Lead Belly sang his way out of prison.

The story speaks to Louisiana’s conception of itself: whatever sins we may commit, our love of music unites us—and redeems us, to an extent. The legend goes that Huddie Ledbetter, universally known as Lead Belly, was incarcerated at Angola but sang so movingly to the governor, or sang in the governor’s presence, or wrote such a beautiful song, that O. K. Allen pardoned him. Repeated in contexts as august as Dr. John’s patter introducing the cover of Ledbetter’s “Goodnight Irene,” often cited as the song that melted the governor’s heart, this story is so widely believed that it’s the one thing people know who know nothing else about Lead Belly.

Alas, the truth is significantly less poetic: Ledbetter got time off for good behavior. Louisiana law provided for prisoners who had behaved in accordance with prison policies to be released early, with the important caveat that if they reoffended within the state, they would have to finish their commuted sentence for the first crime before beginning any sentence for the next. Ledbetter’s was one of six commutations signed on July 20, 1934, and one of 179 in the whole year, for crimes including murder, manslaughter, shooting at a dwelling, and carnal knowledge—such commutations were common enough to be essentially routine. Lead Belly’s music, cherished as it is, didn’t soften a governor—but it didn’t need to.

 

Outlaw and jailbreaker Charlie Frazier was welded into his cell.

Charlie Frazier was the most common of the various names under which one of the most prolific outlaws of Depression-era Louisiana was arrested—and the one associated with another Angola myth. Frazier, a stick-up artist in the Bonnie and Clyde vein, was a key figure in a 1933 jailbreak that shocked the Angola and Louisiana powers-that-were. This jailbreak did lead to the first cellblock being built at Angola, with the new Red Hat building (named for the red-painted straw hats worn by inmates) serving as a stricter adjunct to the barnlike dormitories that had housed all inmates before the escape. While Frazier was ultimately captured in Texas and slung into one of the new cells in 1936, it wasn’t welded shut for the simple reason that Frazier had to be taken to trial in St.
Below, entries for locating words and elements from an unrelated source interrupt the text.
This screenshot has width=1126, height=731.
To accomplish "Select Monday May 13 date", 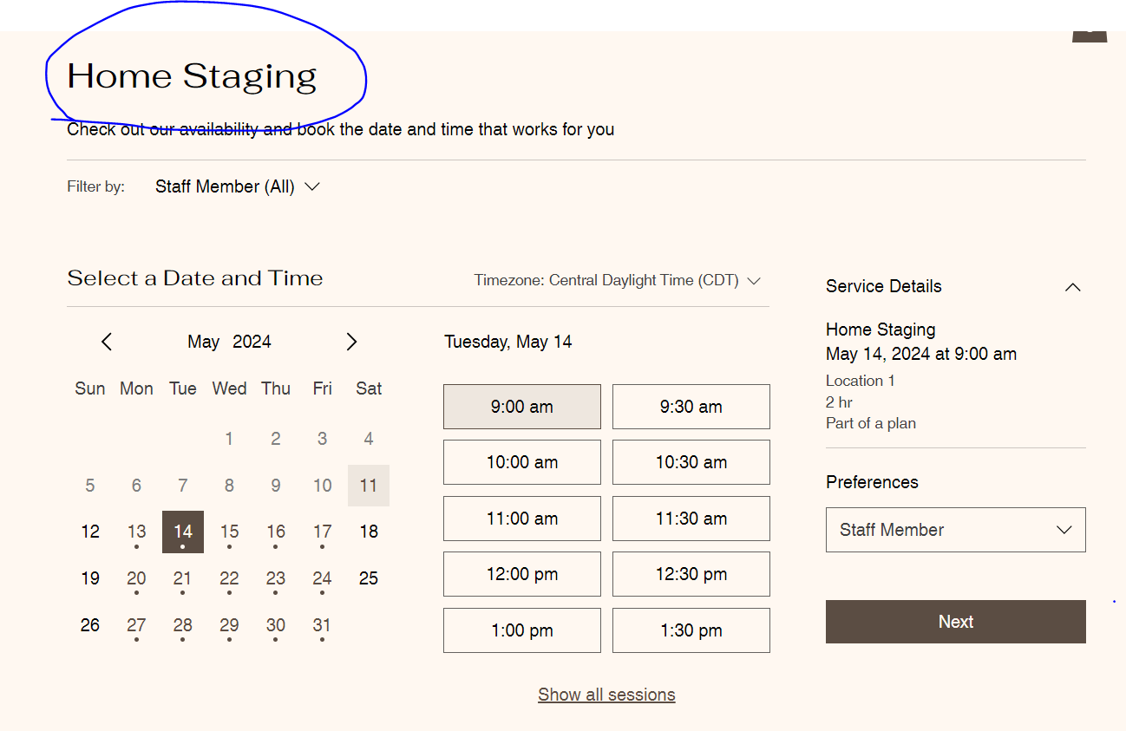I will (x=136, y=532).
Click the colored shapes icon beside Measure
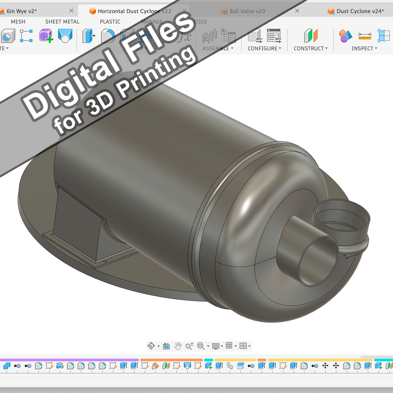Image resolution: width=393 pixels, height=393 pixels. click(x=345, y=36)
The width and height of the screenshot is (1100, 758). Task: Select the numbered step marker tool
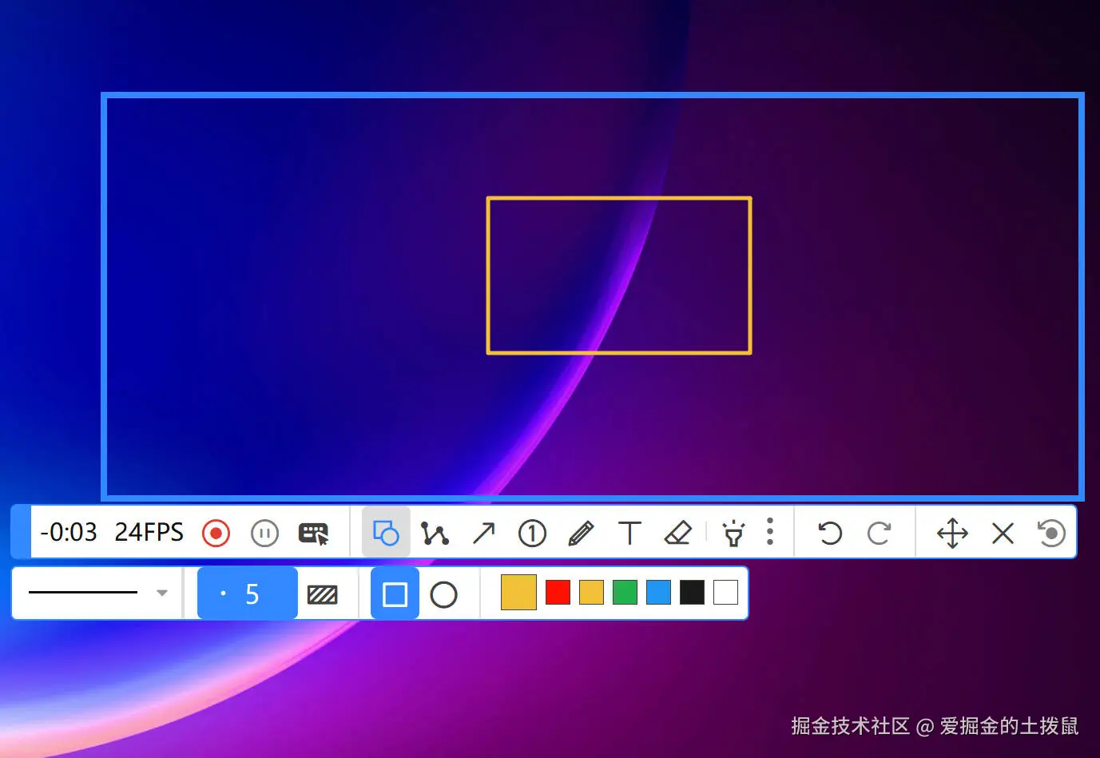[531, 532]
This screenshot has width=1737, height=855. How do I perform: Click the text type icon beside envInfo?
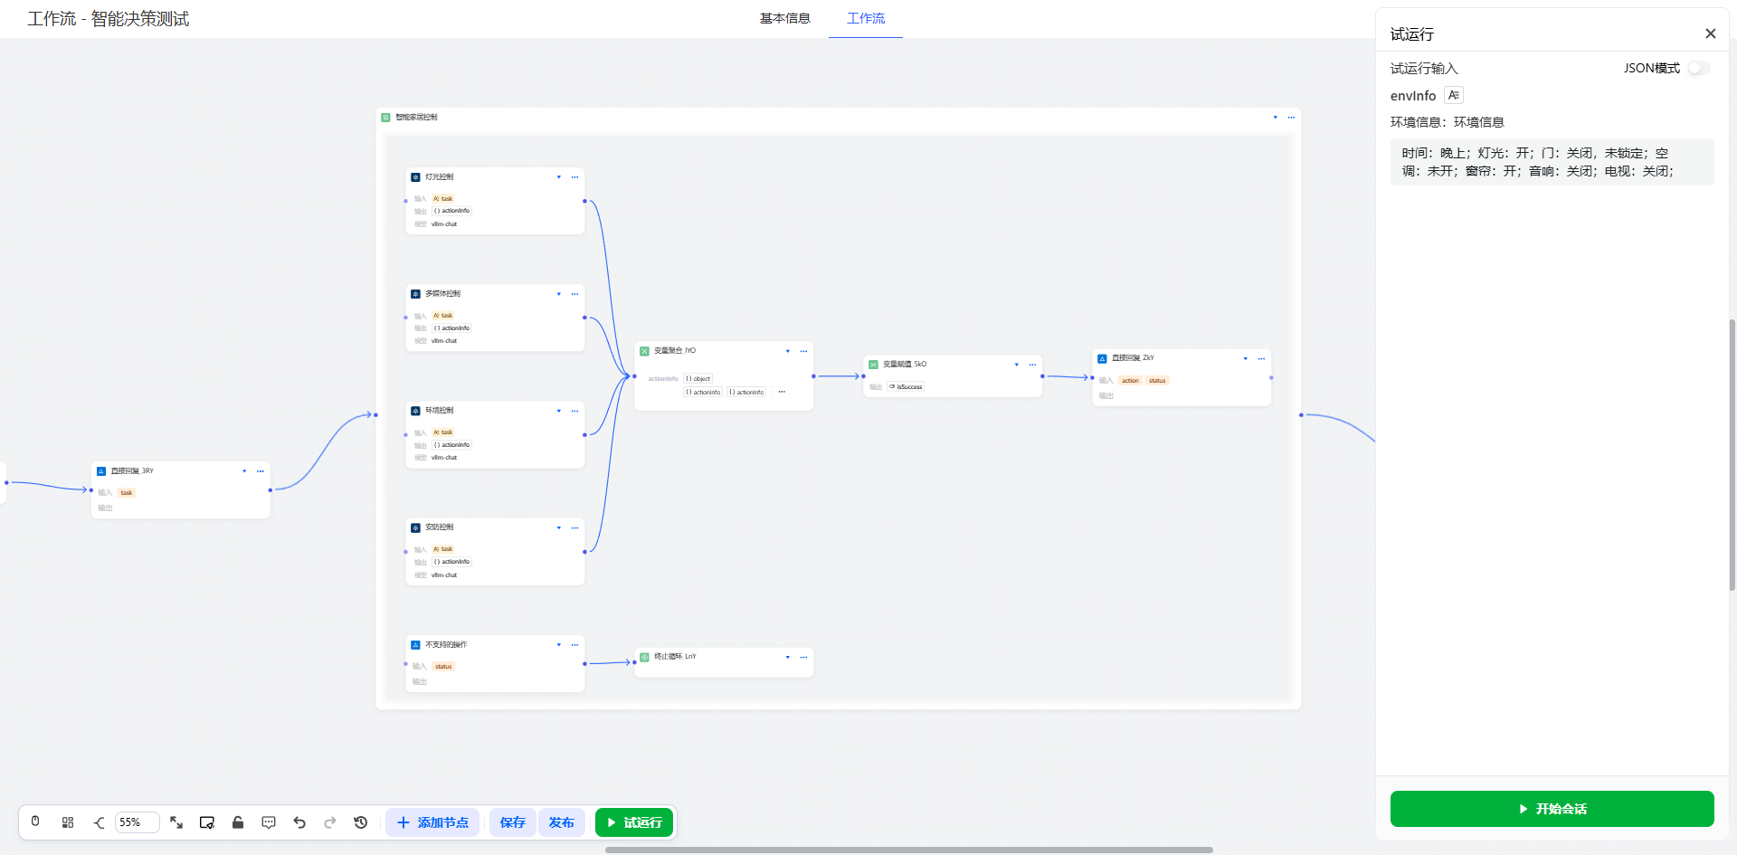pos(1453,95)
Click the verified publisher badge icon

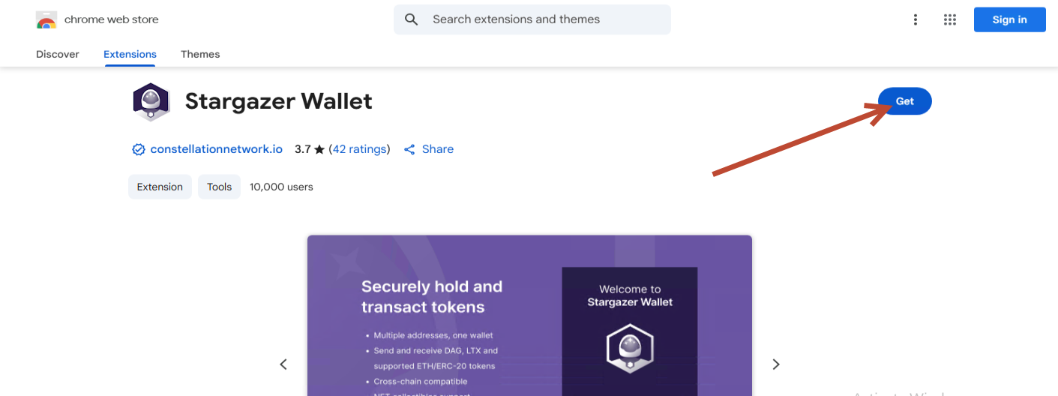click(138, 149)
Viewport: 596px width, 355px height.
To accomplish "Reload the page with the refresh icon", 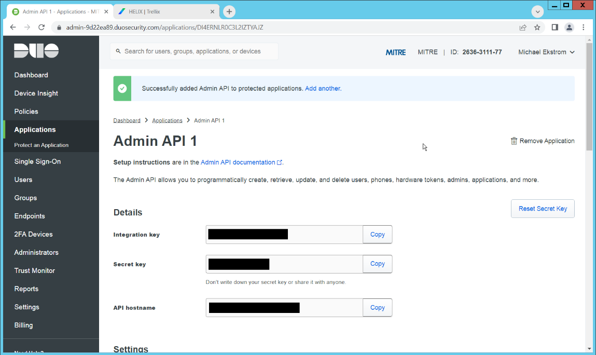I will tap(41, 28).
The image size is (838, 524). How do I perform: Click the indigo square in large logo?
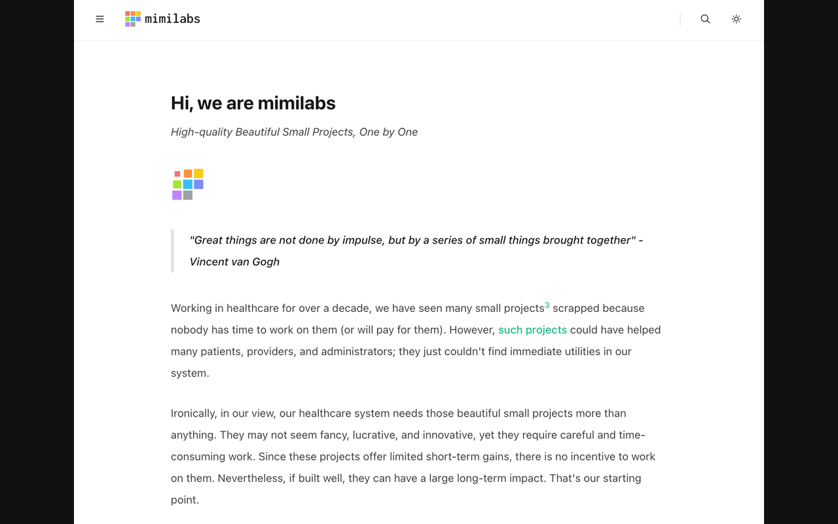pyautogui.click(x=198, y=185)
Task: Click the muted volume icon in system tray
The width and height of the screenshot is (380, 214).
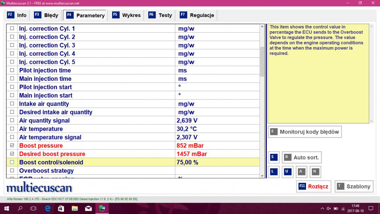Action: click(x=329, y=208)
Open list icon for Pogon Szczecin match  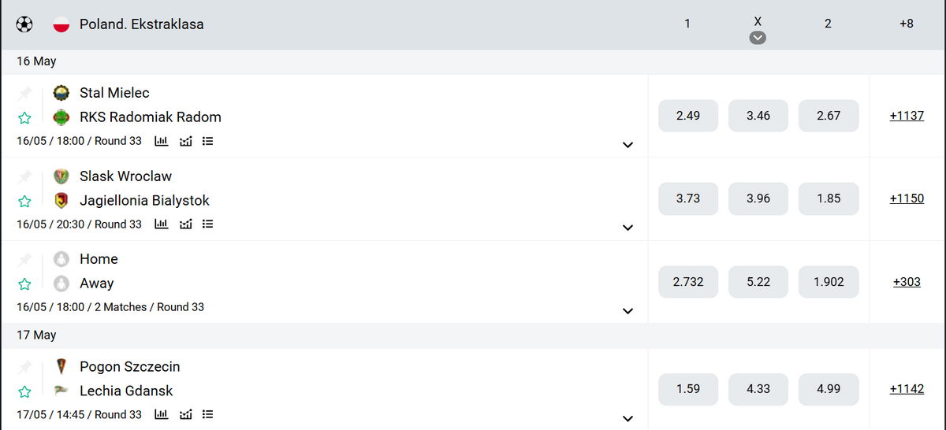click(x=208, y=415)
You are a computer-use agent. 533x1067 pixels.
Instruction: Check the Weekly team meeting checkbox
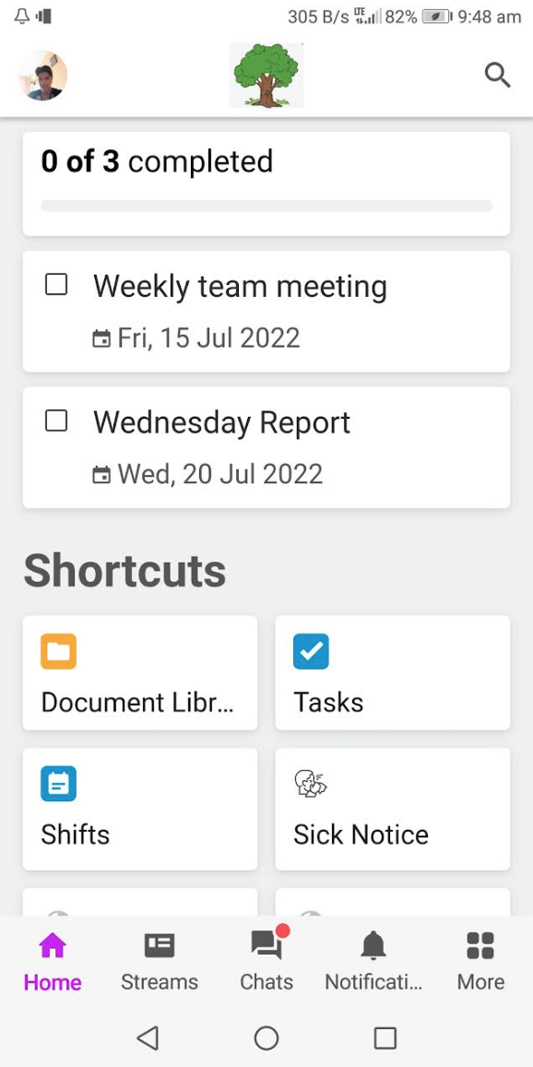pyautogui.click(x=56, y=284)

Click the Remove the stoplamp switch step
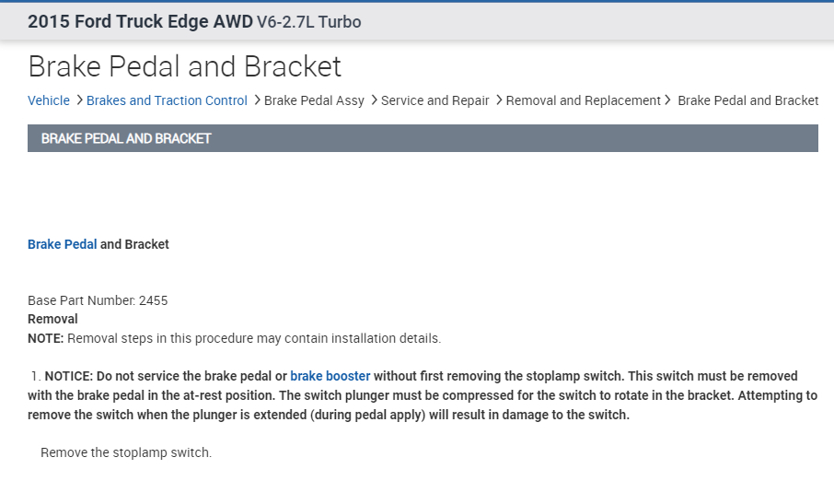[x=126, y=452]
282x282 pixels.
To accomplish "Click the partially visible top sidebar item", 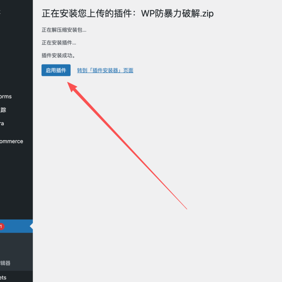I will (1, 11).
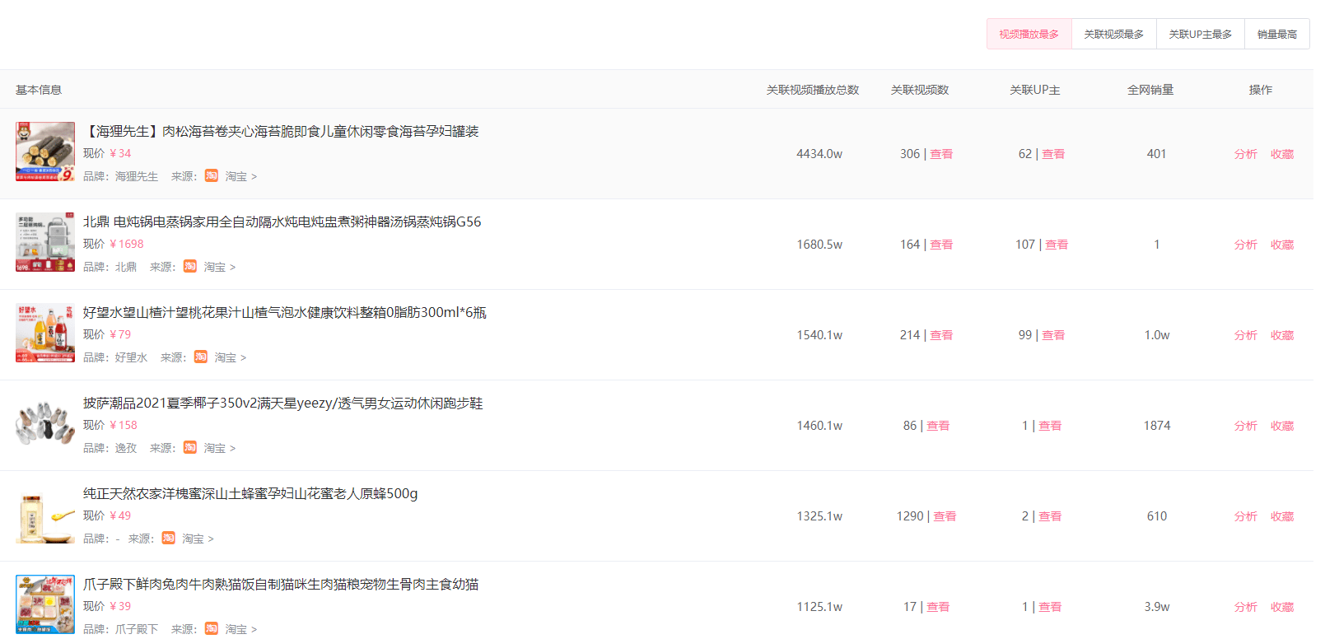1325x639 pixels.
Task: Expand 淘宝 source arrow for 海狸先生 product
Action: click(x=254, y=177)
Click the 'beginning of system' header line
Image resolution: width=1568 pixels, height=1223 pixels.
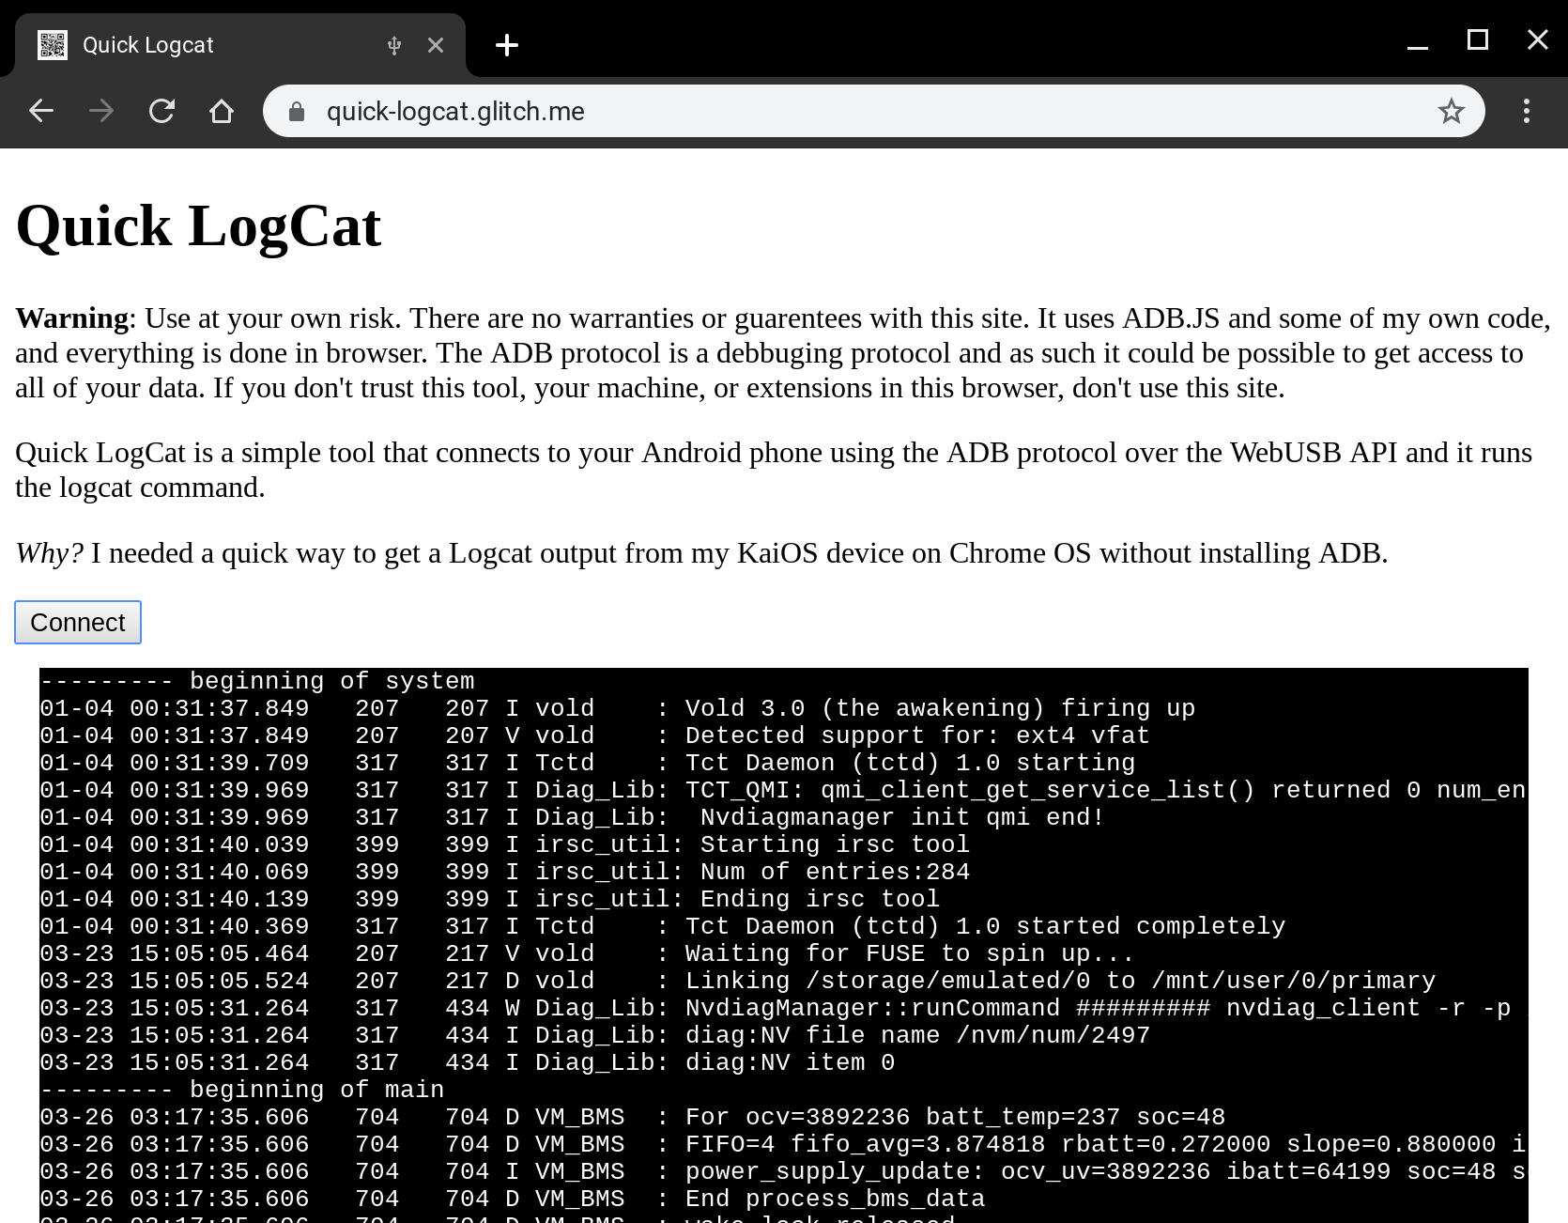256,680
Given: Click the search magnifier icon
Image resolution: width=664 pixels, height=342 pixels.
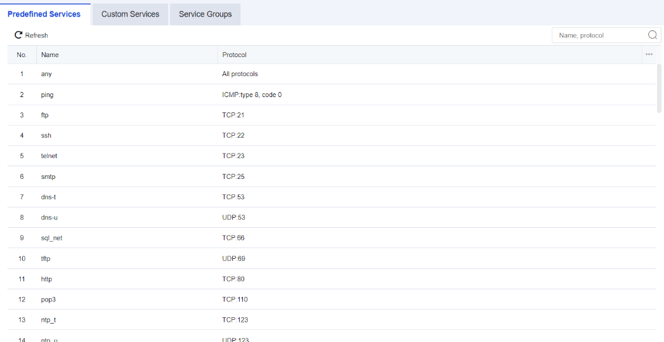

Francisville for charges related to the deaths of Camp E Capt. John Singleton and foreman James W. Fletcher, Angola employees, and trusty guard Arnold Davis, all of whom were killed in the jailbreak. Newspaper reports and Frazier’s prison record reveals that he was almost immediately put back in the “red cap line,” at Camp E, from which he had escaped in 1933. Capt. C. C. Dixon, a long-time employee whose descendants also worked at the facility, was remembered as the only person Frazier would speak to after his rearrest; Dixon never corroborated the lurid but unlikely detail of the welded cell. For men used to the dormitories, the cells may have felt welded shut, but the jailers never literally threw away the key.

Marianne Fisher-Giorlando is a professor emerita at Grambling State University and the outside researcher for the Angolite, the inmate-edited and -published magazine of the Louisiana State Penitentiary. Chris Turner-Neal is the managing editor of 64 Parishes.